= PASSAGE SHOWN =
+++

What are the types of Valuers?
Internal Valuer
- Employed by the company to value the assets of the company
- Valuation for internal use only
- No third-party reliance
External Valuer
- Has no material links or interest to the asset or the client
What should you check before commencing a valuation?
Three important steps: (CIT)
Competence
- Are you competent to undertake the work. Do you have the Skills, Understanding and Knowledge (SUK)
Independence
- Check if you are able to act independently by checking for a conflict of interest
Terms of Engagement
- Check that there has been a written instruction and confirmation of the instruction
- Include the level of competence of the valuer
- Include the extent of the inspection
Before undertaking the inspection, what should you do?
Carry out your Statutory Due Diligence - what material matters could have an impact on the Valuation.
Asbestos Report - Request
Business Rates - Search - VOA - 0.49 for small business. 0.51 for large
Contamination -
Equality Act 2010 compliance - Inclusive building design
Environmental matters - High voltage power lines, substations
EPC Rating - Search
Flood plane - Search - Environment Agency Website
Fire Safety Compliance - Request
Health and Safety compliance - Request
Highways - Check if there are any adopted Highways
Legal Title and Tenure - (Boundaries, deeds, covenenants, ect)
Public rights of way - from OS map
Planning History - search the local planning authority (conservation area or listed.
What is the order of steps that are taken from commencement to completion of a valuation?
Receive instruction
CIT
Request information
Carry out Due Diligence
Inspect and Measure
Research Market Assemble Comps and analyse
Undertake Valuation
Draft Report
Review from another valuer
Finalise and sign report
Report to client
Invoice
File to archives
What are the five main methods of valuation
Comparative method
Investment method
Profits method
Residual method
Contractors method - DRC
What are the approaches to valuation
Three approaches
Income approach (Investment, Profits, Residual)
Cost approach (Depreciated Replacement cost)
Market approach (Comparative)
Where would you look to find the approaches to valuation?

+++

= TASK A =
Copy out the records word for word, from their first line through the line that contains "Action: pyautogui.click(x=213, y=306)".

+++

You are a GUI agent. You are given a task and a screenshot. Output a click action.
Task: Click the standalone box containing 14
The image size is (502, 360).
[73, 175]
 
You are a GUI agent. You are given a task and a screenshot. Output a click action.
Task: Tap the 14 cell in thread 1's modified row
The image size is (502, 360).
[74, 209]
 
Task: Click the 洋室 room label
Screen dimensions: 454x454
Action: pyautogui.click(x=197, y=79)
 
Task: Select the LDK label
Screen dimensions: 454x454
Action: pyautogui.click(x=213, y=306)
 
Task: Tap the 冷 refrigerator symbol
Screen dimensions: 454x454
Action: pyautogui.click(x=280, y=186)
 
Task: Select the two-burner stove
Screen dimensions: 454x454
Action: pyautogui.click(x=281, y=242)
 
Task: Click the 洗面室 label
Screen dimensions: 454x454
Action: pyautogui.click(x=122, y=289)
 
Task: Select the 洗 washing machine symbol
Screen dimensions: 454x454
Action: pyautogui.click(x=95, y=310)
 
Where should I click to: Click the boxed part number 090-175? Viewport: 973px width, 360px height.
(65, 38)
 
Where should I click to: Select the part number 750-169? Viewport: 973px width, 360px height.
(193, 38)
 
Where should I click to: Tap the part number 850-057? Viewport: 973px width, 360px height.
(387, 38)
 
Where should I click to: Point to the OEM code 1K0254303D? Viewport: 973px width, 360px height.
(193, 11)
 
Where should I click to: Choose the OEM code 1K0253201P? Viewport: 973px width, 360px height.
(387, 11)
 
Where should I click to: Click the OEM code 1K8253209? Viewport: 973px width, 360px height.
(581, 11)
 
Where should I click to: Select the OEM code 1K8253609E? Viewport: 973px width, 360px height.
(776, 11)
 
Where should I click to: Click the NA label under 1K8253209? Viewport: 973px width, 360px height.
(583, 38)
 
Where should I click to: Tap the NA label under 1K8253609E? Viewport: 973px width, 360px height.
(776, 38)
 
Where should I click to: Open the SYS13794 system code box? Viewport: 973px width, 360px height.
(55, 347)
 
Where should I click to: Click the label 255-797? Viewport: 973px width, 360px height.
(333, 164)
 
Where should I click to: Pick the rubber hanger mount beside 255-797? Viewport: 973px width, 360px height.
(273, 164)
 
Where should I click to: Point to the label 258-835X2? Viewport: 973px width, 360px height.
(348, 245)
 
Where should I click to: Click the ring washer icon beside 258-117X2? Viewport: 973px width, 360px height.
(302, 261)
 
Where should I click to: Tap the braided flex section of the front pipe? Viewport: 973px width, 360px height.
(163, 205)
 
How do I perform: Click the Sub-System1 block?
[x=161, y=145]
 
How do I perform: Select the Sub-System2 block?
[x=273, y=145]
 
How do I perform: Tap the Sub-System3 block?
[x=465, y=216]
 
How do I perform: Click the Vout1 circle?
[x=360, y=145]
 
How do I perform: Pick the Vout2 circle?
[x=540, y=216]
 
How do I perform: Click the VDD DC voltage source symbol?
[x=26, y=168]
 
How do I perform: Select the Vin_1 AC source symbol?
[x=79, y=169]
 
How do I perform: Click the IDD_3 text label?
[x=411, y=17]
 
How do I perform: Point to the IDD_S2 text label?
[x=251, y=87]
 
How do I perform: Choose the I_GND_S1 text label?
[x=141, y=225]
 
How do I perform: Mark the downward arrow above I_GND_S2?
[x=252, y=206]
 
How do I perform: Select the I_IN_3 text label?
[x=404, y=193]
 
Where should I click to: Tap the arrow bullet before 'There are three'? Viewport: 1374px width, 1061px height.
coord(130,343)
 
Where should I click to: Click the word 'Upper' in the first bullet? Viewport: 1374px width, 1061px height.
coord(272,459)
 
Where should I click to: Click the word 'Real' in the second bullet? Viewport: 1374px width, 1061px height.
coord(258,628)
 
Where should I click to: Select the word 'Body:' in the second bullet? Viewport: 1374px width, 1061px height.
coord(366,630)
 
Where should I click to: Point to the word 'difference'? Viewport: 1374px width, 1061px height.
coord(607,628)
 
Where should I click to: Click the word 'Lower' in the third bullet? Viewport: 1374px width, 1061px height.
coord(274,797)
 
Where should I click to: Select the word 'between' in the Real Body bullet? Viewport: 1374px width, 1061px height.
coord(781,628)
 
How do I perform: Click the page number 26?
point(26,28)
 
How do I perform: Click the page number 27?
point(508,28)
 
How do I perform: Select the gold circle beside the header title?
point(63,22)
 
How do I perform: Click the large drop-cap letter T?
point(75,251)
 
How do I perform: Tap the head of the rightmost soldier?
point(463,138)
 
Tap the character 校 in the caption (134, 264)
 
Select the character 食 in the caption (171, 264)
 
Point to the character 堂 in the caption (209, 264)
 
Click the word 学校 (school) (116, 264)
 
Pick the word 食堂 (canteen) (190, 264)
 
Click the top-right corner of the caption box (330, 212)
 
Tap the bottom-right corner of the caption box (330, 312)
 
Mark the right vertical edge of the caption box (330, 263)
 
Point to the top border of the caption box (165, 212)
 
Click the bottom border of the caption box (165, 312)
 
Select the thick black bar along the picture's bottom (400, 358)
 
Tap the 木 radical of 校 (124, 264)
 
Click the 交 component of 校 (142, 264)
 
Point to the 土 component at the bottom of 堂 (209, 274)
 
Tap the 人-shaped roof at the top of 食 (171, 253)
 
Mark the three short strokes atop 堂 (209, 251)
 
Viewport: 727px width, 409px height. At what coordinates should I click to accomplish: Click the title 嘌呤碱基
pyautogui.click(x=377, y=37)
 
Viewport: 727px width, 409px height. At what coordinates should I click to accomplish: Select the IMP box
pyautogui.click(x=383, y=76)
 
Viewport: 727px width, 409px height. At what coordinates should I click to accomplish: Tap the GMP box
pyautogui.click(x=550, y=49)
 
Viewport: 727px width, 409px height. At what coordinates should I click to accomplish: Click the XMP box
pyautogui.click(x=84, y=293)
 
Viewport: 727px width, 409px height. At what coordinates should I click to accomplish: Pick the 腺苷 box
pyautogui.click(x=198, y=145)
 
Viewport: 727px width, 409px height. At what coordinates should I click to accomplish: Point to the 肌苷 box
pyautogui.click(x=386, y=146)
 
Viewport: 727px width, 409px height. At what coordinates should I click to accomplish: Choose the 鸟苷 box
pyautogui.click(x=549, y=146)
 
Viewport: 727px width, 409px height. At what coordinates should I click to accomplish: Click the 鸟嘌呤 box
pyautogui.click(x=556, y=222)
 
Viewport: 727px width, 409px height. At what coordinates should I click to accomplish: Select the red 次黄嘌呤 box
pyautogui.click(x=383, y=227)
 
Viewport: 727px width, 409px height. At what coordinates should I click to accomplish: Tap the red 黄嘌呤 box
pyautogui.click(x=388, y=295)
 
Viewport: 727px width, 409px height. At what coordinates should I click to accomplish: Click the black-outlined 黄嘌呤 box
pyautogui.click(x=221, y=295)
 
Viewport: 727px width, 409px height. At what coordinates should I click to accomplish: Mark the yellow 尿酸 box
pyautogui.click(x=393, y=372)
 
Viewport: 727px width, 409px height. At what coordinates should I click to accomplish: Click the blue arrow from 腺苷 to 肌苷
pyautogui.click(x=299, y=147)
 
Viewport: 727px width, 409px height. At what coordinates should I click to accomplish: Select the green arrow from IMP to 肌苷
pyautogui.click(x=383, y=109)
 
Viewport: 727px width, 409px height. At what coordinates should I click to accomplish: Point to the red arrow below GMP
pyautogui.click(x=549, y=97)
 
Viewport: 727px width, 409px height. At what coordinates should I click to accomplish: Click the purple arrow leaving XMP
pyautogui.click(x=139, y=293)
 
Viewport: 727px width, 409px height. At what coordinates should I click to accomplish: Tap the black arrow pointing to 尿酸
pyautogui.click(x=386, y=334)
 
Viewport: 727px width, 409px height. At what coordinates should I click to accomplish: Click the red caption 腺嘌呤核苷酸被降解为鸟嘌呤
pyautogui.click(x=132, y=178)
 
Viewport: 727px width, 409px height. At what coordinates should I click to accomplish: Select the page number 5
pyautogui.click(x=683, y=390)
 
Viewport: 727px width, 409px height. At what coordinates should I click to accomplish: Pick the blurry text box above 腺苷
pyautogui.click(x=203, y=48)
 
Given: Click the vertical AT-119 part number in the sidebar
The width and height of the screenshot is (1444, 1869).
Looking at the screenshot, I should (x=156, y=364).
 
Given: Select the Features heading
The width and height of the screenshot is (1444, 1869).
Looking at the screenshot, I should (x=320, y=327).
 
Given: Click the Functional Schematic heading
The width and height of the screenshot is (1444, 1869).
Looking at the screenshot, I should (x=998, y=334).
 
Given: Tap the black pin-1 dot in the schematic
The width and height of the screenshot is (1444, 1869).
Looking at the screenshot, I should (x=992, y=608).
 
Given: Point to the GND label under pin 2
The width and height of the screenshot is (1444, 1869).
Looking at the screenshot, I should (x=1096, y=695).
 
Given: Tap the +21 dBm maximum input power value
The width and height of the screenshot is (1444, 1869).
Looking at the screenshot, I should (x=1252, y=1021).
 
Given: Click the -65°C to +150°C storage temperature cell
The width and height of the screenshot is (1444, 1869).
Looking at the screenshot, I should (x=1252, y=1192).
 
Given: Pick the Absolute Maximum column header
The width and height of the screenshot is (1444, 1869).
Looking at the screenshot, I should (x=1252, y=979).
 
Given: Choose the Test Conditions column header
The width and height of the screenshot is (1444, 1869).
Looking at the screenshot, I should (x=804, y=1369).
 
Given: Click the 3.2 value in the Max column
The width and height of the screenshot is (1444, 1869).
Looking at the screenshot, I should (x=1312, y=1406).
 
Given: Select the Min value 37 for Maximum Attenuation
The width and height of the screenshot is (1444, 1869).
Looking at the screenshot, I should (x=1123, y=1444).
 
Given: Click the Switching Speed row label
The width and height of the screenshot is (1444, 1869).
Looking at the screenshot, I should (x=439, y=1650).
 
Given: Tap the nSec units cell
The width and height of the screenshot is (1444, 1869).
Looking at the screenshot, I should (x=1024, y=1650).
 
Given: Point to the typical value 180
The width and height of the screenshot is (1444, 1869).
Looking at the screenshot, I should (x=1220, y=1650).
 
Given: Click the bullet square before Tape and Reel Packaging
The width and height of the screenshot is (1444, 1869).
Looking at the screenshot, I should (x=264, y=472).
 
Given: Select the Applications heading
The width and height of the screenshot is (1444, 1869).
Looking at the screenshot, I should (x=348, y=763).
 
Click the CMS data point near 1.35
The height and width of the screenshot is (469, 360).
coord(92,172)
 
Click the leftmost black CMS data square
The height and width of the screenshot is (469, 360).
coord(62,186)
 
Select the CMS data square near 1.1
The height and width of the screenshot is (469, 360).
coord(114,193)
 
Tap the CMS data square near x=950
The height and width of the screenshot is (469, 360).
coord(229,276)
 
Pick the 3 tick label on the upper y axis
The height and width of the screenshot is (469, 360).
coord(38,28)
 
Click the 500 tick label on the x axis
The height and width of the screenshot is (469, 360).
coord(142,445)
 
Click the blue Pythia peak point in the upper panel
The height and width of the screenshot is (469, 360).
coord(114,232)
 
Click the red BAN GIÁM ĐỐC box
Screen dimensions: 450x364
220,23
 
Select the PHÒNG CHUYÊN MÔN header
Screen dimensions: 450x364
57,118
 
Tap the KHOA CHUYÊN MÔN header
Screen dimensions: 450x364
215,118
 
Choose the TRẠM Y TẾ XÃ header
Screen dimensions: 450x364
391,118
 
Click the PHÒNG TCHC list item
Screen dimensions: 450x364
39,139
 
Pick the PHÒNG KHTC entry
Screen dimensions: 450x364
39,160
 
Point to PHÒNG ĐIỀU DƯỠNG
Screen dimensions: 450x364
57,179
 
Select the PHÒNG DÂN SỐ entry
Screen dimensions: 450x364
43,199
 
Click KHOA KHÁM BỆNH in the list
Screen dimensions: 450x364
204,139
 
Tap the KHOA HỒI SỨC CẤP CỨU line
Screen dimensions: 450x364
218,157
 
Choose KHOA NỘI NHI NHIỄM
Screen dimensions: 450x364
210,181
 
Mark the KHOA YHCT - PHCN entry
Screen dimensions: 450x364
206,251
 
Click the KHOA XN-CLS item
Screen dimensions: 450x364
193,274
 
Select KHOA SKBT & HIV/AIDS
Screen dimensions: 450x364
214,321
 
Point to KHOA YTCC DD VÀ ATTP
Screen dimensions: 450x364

+++

= TASK B =
Based on the valuation notes, say whether each statement agrees with the text. Answer yes or no, and quote the deciding words. (i) A valuation by an internal valuer is meant for internal use only. (ii) The notes give four approaches to valuation. (iii) In the order of steps, review by another valuer comes before the report is finalized and signed.

= EXERCISE RESPONSE A =
You are a GUI agent. You are given a task and a screenshot. Output a click action.
Task: Click the standalone box containing 14
The image size is (502, 360).
[73, 175]
 
You are a GUI agent. You are given a task and a screenshot. Output a click action.
Task: Tap the 14 cell in thread 1's modified row
The image size is (502, 360).
[74, 209]
 
Task: Click the 洋室 room label
Screen dimensions: 454x454
Action: pyautogui.click(x=197, y=79)
 
Task: Select the LDK label
Screen dimensions: 454x454
Action: pyautogui.click(x=213, y=306)

= EXERCISE RESPONSE B =
(i) Yes: "Valuation for internal use only"
(ii) No: "Three approaches"
(iii) Yes: "Review from another valuer" is listed directly before "Finalise and sign report"